[[ Information, beginning ]]
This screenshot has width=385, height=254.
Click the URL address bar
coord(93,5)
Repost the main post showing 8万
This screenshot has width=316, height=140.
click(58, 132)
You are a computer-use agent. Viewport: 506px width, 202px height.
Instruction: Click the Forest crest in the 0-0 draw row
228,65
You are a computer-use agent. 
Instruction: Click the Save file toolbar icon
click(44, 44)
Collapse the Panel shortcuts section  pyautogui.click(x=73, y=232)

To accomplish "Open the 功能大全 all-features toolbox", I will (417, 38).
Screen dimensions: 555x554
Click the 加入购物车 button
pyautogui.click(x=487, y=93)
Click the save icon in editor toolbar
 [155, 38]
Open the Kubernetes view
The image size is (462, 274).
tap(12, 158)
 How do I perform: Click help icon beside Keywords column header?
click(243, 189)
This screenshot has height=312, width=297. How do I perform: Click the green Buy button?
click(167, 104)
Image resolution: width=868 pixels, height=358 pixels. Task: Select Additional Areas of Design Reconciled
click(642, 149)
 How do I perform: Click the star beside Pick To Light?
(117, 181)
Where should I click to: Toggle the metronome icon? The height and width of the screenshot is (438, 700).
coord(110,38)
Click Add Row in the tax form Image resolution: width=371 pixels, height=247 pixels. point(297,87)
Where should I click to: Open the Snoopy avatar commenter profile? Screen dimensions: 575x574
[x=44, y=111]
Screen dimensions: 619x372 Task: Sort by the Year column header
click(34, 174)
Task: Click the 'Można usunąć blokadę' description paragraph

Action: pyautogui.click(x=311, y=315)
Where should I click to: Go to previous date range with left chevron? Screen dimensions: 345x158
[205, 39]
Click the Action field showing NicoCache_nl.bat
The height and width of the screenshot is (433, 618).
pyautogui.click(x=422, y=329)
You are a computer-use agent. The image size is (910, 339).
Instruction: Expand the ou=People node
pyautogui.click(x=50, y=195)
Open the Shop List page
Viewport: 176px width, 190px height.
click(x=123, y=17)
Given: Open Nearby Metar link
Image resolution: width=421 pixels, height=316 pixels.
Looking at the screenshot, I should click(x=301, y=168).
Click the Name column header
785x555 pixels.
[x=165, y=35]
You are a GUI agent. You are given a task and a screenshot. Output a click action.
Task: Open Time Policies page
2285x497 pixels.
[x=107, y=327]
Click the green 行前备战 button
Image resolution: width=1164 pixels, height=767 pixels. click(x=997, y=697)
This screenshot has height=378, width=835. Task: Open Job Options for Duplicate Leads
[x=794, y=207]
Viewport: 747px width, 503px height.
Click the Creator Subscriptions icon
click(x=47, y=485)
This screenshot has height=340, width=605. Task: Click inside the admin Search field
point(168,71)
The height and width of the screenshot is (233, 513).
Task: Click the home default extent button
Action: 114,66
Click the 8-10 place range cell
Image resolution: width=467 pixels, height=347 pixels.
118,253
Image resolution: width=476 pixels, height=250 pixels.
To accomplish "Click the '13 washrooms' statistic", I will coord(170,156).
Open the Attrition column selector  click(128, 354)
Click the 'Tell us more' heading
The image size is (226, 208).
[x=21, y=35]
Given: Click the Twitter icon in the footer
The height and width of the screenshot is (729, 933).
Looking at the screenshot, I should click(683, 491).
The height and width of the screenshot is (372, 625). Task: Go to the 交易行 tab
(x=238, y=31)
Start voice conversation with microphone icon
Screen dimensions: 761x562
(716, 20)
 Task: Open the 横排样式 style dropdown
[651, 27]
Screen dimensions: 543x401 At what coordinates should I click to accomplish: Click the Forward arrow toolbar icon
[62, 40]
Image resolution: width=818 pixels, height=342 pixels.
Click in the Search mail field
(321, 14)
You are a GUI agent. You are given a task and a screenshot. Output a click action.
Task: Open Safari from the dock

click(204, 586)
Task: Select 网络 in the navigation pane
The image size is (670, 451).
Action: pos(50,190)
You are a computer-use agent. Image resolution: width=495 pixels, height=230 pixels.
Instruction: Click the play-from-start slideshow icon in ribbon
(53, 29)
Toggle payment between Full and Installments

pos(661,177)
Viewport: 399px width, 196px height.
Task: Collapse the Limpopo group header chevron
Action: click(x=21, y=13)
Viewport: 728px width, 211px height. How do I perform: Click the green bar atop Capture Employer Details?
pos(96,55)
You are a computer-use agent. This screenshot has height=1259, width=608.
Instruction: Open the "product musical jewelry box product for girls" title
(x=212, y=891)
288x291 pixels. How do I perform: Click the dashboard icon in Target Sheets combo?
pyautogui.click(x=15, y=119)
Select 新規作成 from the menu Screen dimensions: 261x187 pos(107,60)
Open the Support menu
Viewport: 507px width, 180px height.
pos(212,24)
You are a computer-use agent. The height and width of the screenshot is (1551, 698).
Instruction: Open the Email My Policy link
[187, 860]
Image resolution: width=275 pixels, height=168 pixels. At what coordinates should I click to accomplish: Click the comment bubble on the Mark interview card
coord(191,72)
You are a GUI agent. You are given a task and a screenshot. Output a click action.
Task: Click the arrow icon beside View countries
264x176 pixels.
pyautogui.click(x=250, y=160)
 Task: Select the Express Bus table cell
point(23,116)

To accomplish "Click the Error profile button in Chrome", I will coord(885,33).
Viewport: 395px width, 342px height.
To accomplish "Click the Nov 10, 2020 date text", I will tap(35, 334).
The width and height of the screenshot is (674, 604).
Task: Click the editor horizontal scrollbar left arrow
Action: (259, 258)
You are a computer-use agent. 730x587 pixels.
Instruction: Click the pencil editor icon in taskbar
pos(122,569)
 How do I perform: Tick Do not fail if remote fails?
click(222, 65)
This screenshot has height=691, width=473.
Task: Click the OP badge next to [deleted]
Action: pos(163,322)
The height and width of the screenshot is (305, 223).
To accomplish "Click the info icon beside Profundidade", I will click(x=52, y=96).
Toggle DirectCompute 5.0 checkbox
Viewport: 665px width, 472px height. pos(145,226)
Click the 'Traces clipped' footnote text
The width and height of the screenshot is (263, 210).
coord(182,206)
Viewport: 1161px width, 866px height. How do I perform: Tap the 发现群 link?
[[ Information, end ]]
Output each entry exactly. Leave none out.

**Response below:**
This screenshot has width=385, height=254.
Click the URL address bar
coord(93,5)
Repost the main post showing 8万
This screenshot has width=316, height=140.
click(58, 132)
You are a computer-use agent. Viewport: 506px width, 202px height.
Instruction: Click the Forest crest in the 0-0 draw row
228,65
You are a computer-use agent. 
Instruction: Click the Save file toolbar icon
click(44, 44)
Collapse the Panel shortcuts section  pyautogui.click(x=73, y=232)

To accomplish "Open the 功能大全 all-features toolbox", I will (417, 38).
Screen dimensions: 555x554
Click the 加入购物车 button
pyautogui.click(x=487, y=93)
Click the save icon in editor toolbar
 [155, 38]
Open the Kubernetes view
The image size is (462, 274).
tap(12, 158)
 How do I perform: Click help icon beside Keywords column header?
click(243, 189)
This screenshot has height=312, width=297. How do I perform: Click the green Buy button?
click(167, 104)
Image resolution: width=868 pixels, height=358 pixels. Task: Select Additional Areas of Design Reconciled
click(642, 149)
 How do I perform: Click the star beside Pick To Light?
(117, 181)
Where should I click to: Toggle the metronome icon? The height and width of the screenshot is (438, 700).
coord(110,38)
Click Add Row in the tax form Image resolution: width=371 pixels, height=247 pixels. point(297,87)
Where should I click to: Open the Snoopy avatar commenter profile? Screen dimensions: 575x574
[x=44, y=111]
Screen dimensions: 619x372 Task: Sort by the Year column header
click(34, 174)
Task: Click the 'Można usunąć blokadę' description paragraph

Action: pyautogui.click(x=311, y=315)
Where should I click to: Go to previous date range with left chevron? Screen dimensions: 345x158
[205, 39]
Click the Action field showing NicoCache_nl.bat
The height and width of the screenshot is (433, 618).
pyautogui.click(x=422, y=329)
You are a computer-use agent. The image size is (910, 339).
Instruction: Expand the ou=People node
pyautogui.click(x=50, y=195)
Open the Shop List page
Viewport: 176px width, 190px height.
click(x=123, y=17)
Given: Open Nearby Metar link
Image resolution: width=421 pixels, height=316 pixels.
Looking at the screenshot, I should click(x=301, y=168).
Click the Name column header
785x555 pixels.
[x=165, y=35]
You are a GUI agent. You are given a task and a screenshot. Output a click action.
Task: Open Time Policies page
2285x497 pixels.
[x=107, y=327]
Click the green 行前备战 button
Image resolution: width=1164 pixels, height=767 pixels. click(x=997, y=697)
This screenshot has height=378, width=835. Task: Open Job Options for Duplicate Leads
[x=794, y=207]
Viewport: 747px width, 503px height.
Click the Creator Subscriptions icon
click(x=47, y=485)
This screenshot has height=340, width=605. Task: Click inside the admin Search field
point(168,71)
The height and width of the screenshot is (233, 513).
Task: Click the home default extent button
Action: 114,66
Click the 8-10 place range cell
Image resolution: width=467 pixels, height=347 pixels.
118,253
Image resolution: width=476 pixels, height=250 pixels.
To accomplish "Click the '13 washrooms' statistic", I will coord(170,156).
Open the Attrition column selector  click(128, 354)
Click the 'Tell us more' heading
The image size is (226, 208).
[x=21, y=35]
Given: Click the Twitter icon in the footer
The height and width of the screenshot is (729, 933).
Looking at the screenshot, I should click(683, 491).
The height and width of the screenshot is (372, 625). Task: Go to the 交易行 tab
(x=238, y=31)
Start voice conversation with microphone icon
Screen dimensions: 761x562
(716, 20)
 Task: Open the 横排样式 style dropdown
[651, 27]
Screen dimensions: 543x401 At what coordinates should I click to accomplish: Click the Forward arrow toolbar icon
[62, 40]
Image resolution: width=818 pixels, height=342 pixels.
Click in the Search mail field
(321, 14)
You are a GUI agent. You are given a task and a screenshot. Output a click action.
Task: Open Safari from the dock

click(204, 586)
Task: Select 网络 in the navigation pane
The image size is (670, 451).
Action: pos(50,190)
You are a computer-use agent. Image resolution: width=495 pixels, height=230 pixels.
Instruction: Click the play-from-start slideshow icon in ribbon
(53, 29)
Toggle payment between Full and Installments

pos(661,177)
Viewport: 399px width, 196px height.
Task: Collapse the Limpopo group header chevron
Action: click(x=21, y=13)
Viewport: 728px width, 211px height. How do I perform: Click the green bar atop Capture Employer Details?
pos(96,55)
You are a computer-use agent. This screenshot has height=1259, width=608.
Instruction: Open the "product musical jewelry box product for girls" title
(x=212, y=891)
288x291 pixels. How do I perform: Click the dashboard icon in Target Sheets combo?
pyautogui.click(x=15, y=119)
Select 新規作成 from the menu Screen dimensions: 261x187 pos(107,60)
Open the Support menu
Viewport: 507px width, 180px height.
pos(212,24)
You are a computer-use agent. The height and width of the screenshot is (1551, 698).
Instruction: Open the Email My Policy link
[187, 860]
Image resolution: width=275 pixels, height=168 pixels. At what coordinates should I click to accomplish: Click the comment bubble on the Mark interview card
coord(191,72)
You are a GUI agent. You are given a task and a screenshot. Output a click action.
Task: Click the arrow icon beside View countries
264x176 pixels.
pyautogui.click(x=250, y=160)
 Task: Select the Express Bus table cell
point(23,116)

To accomplish "Click the Error profile button in Chrome", I will coord(885,33).
Viewport: 395px width, 342px height.
To accomplish "Click the Nov 10, 2020 date text", I will tap(35, 334).
The width and height of the screenshot is (674, 604).
Task: Click the editor horizontal scrollbar left arrow
Action: (259, 258)
You are a computer-use agent. 730x587 pixels.
Instruction: Click the pencil editor icon in taskbar
pos(122,569)
 How do I perform: Tick Do not fail if remote fails?
click(222, 65)
This screenshot has height=691, width=473.
Task: Click the OP badge next to [deleted]
Action: pos(163,322)
The height and width of the screenshot is (305, 223).
To accomplish "Click the info icon beside Profundidade", I will click(x=52, y=96).
Toggle DirectCompute 5.0 checkbox
Viewport: 665px width, 472px height. pos(145,226)
Click the 'Traces clipped' footnote text
The width and height of the screenshot is (263, 210).
coord(182,206)
Viewport: 1161px width, 866px height. How do I perform: Tap the 发现群 link?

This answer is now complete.